### [What you will do]
[1] Answer these from the list of HOPP program topics:
(a) What alternative characterization approach is evaluated for non-distillable fractions?
(b) Which property of solvents in heavy oils is listed under thermophysical property data?
(c) What phase behavior do the modified equation of state models aim to include?
[2] Extend the list of HOPP program topics by writing what follows its final item.

Projects in the HOPP program address the following topics:

 
Heavy Oil Characterization:

       Extension of distillation based characterization methods using deep vacuum vapor pressure techniques

       Evaluating supercritical fractionation as an alternative characterization approach for non-distillable fractions.  Includes development of apparatus and methodology for supercritical fractionation of heavy oil.

       Determination of boiling properties of heavy oil fractions via deep vacuum vapour pressure measurements.

Thermophysical Property Data:

       Density and viscosity of dead and live oils with solvents.

       Diffusivity of solvents in heavy oils.

       Heat capacities of heavy oil fractions.

Modeling Framework for Phase Equilibria and Oil Properties:

       Integration of new characterization methods and related property data to create a more complete and consistent fluid description for equation of state modeling.

       Modification of equation of state models to encompass multiple phase behavior including asphaltene precipitation.

       Improved thermophysical property correlations for mixture of heavy oils and solvents.

### [Supplied information]
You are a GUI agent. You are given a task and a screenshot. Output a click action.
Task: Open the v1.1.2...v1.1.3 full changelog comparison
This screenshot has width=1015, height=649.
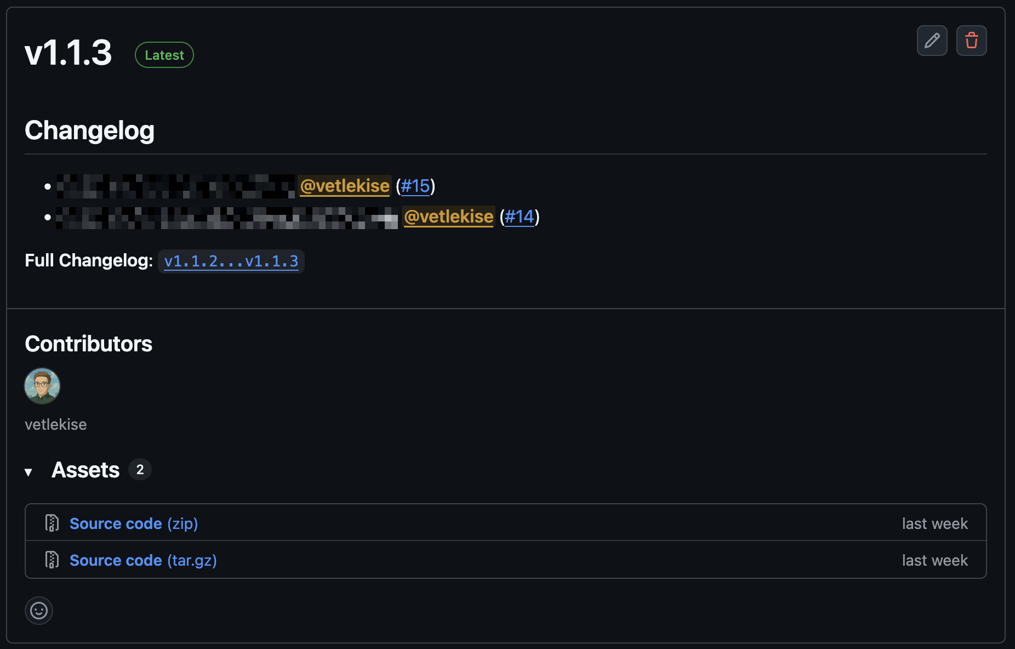[231, 261]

### [Responses for each task]
[1]
(a) Supercritical fractionation.
(b) Diffusivity.
(c) Multiple phase behavior, including asphaltene precipitation.

[2]
Emulsion Stability:

       Stability of water-in-oil emulsions formed in solvent related and reactive processes.

 

Other HOPP Projects

Current projects address the following topics:

      Stability (versus asphaltene precipitation) of refinery streams

      Interfacial tension of crude oil - brine systems

      Effect of additives on interfacial rheology and emulsion stability

      Mechanisms of rag layer growth in water-in-oil separations

      Kinetics of asphaltene precipitation.

 

 


Heavy Oil Characterization

Oil characterization involves dividing the oil into components and pseudo-components and assigning properties such as molecular weight, density, and critical properties to each component. With conventional oils, the characterizations are often constructed based on GC analysis and/or distillation data. However, this data only represents about half of a heavy oil.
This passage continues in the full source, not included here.